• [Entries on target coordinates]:
* start *
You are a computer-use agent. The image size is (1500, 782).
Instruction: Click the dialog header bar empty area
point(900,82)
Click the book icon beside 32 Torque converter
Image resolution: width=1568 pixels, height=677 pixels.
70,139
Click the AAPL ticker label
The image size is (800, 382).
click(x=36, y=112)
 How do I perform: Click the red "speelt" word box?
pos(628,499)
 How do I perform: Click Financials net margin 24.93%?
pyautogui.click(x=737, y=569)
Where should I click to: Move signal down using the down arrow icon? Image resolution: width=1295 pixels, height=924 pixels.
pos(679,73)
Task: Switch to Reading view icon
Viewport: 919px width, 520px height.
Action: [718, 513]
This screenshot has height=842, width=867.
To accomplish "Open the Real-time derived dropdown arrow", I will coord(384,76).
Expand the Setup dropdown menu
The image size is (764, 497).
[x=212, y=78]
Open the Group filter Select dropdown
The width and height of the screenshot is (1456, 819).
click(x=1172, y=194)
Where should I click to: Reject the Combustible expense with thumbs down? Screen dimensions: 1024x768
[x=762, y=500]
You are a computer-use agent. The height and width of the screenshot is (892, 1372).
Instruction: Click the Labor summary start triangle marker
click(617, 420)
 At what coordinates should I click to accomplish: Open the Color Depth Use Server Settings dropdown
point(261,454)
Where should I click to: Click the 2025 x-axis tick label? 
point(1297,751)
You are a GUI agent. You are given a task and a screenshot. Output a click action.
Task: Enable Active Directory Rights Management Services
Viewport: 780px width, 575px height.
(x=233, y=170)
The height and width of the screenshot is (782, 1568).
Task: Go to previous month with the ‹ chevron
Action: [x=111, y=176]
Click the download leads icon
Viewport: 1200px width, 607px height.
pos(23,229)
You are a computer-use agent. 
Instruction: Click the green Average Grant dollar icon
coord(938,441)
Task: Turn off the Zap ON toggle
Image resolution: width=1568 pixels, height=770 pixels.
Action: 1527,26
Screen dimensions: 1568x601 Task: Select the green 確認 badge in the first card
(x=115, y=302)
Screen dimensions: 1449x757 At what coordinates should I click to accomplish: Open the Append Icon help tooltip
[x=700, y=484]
* end *
Copy out all of the material again, putting "Command" wherever "Instruction" appears and changing nothing else.

You are a computer-use agent. The image size is (1500, 782).
Command: Click the dialog header bar empty area
point(900,82)
Click the book icon beside 32 Torque converter
Image resolution: width=1568 pixels, height=677 pixels.
70,139
Click the AAPL ticker label
The image size is (800, 382).
click(x=36, y=112)
 How do I perform: Click the red "speelt" word box?
pos(628,499)
 How do I perform: Click Financials net margin 24.93%?
pyautogui.click(x=737, y=569)
Where should I click to: Move signal down using the down arrow icon? Image resolution: width=1295 pixels, height=924 pixels.
pos(679,73)
Task: Switch to Reading view icon
Viewport: 919px width, 520px height.
Action: [718, 513]
This screenshot has height=842, width=867.
To accomplish "Open the Real-time derived dropdown arrow", I will coord(384,76).
Expand the Setup dropdown menu
The image size is (764, 497).
[x=212, y=78]
Open the Group filter Select dropdown
The width and height of the screenshot is (1456, 819).
click(x=1172, y=194)
Where should I click to: Reject the Combustible expense with thumbs down? Screen dimensions: 1024x768
[x=762, y=500]
You are a computer-use agent. The height and width of the screenshot is (892, 1372).
Command: Click the Labor summary start triangle marker
click(617, 420)
 At what coordinates should I click to accomplish: Open the Color Depth Use Server Settings dropdown
point(261,454)
Where should I click to: Click the 2025 x-axis tick label? 
point(1297,751)
You are a GUI agent. You are given a task and a screenshot. Output a click action.
Task: Enable Active Directory Rights Management Services
Viewport: 780px width, 575px height.
(x=233, y=170)
The height and width of the screenshot is (782, 1568).
Task: Go to previous month with the ‹ chevron
Action: [x=111, y=176]
Click the download leads icon
Viewport: 1200px width, 607px height.
pos(23,229)
You are a computer-use agent. 
Command: Click the green Average Grant dollar icon
coord(938,441)
Task: Turn off the Zap ON toggle
Image resolution: width=1568 pixels, height=770 pixels.
Action: 1527,26
Screen dimensions: 1568x601 Task: Select the green 確認 badge in the first card
(x=115, y=302)
Screen dimensions: 1449x757 At what coordinates should I click to accomplish: Open the Append Icon help tooltip
[x=700, y=484]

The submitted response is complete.